The idea of GomPlex came from Quasi-Monte Carlo Feature Maps and Fourier features , in which the feature maps are obtained by sampling on the frequency distribution corresponding to a pre-determined kernel function. In this setup, the randomized feature maps is no more than an approximation method. Yet, in GomPlex, we take a new scope for the association of feature maps and kernel function. We treat the feature maps as hyperparameters, and result in optimization of the mapping on the Gaussian process regression likelihood. In this sence, we optimize a kernel by its properties without explicitly defining a kernel. One significant hurdle of this approach is the explosive amount of hyperparameters, which in turns requires careful regularization on optimization.
-
GomPlex optimizes the Fourier features so as to "learn" a tailmade covariance matrix from the data. This removes the necessity of deciding which kernel function to use in different problems.
-
GomPlex implements a variety of formulation to transform the optimized Fourier features to covariance matrix, including the typical sin-cos concatenation introduced by Miguel, and the generalized approach described by Yarin.
-
GomPlex uses low-rank frequency matrix for sparse approximation of Fourier features. It is intended to show that low-rank frequency matrix is able to lower the computational burden in each step of optimization, and also render faster convergence and a stabler result.
-
Compared with other state-of-the-art regressors, GomPlex usually gives the most accurate prediction on the benchmark datasets of regression.

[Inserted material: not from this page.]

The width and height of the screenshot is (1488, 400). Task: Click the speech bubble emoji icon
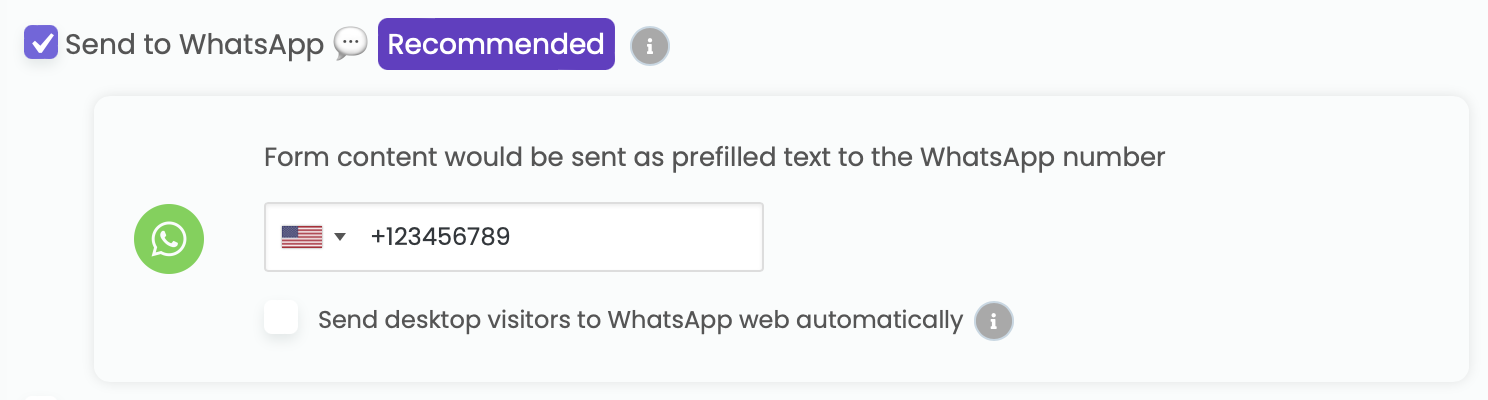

To install GomPlex, clone this repo:
$ git clone https://github.com/MaxInGaussian/GomPlex.git
$ python setup.py install
from GomPlex import *
gp = GomPlex(sparsity=30)
gp.fit(X, y)
predict_mean, predict_std = gp.predict(new_X)
gp.fit(X, y, plot=True)
Copyright (c) 2017, Max W. Y. Lam All rights reserved.
Redistribution and use in source and binary forms, with or without modification, are permitted provided that the following conditions are met:
-
Redistributions of source code must retain the above copyright notice, this list of conditions and the following disclaimer.
-
Redistributions in binary form must reproduce the above copyright notice, this list of conditions and the following disclaimer in the documentation and/or other materials provided with the distribution.
-
Neither the name of the copyright holder nor the names of its contributors may be used to endorse or promote products derived from this software without specific prior written permission.
THIS SOFTWARE IS PROVIDED BY THE COPYRIGHT HOLDERS AND CONTRIBUTORS "AS IS" AND ANY EXPRESS OR IMPLIED WARRANTIES, INCLUDING, BUT NOT LIMITED TO, THE IMPLIED WARRANTIES OF MERCHANTABILITY AND FITNESS FOR A PARTICULAR PURPOSE ARE DISCLAIMED. IN NO EVENT SHALL THE COPYRIGHT HOLDER OR CONTRIBUTORS BE LIABLE FOR ANY DIRECT, INDIRECT, INCIDENTAL, SPECIAL, EXEMPLARY, OR CONSEQUENTIAL DAMAGES (INCLUDING, BUT NOT LIMITED TO, PROCUREMENT OF SUBSTITUTE GOODS OR SERVICES; LOSS OF USE, DATA, OR PROFITS; OR BUSINESS INTERRUPTION) HOWEVER CAUSED AND ON ANY THEORY OF LIABILITY, WHETHER IN CONTRACT, STRICT LIABILITY, OR TORT (INCLUDING NEGLIGENCE OR OTHERWISE) ARISING IN ANY WAY OUT OF THE USE OF THIS SOFTWARE, EVEN IF ADVISED OF THE POSSIBILITY OF SUCH DAMAGE.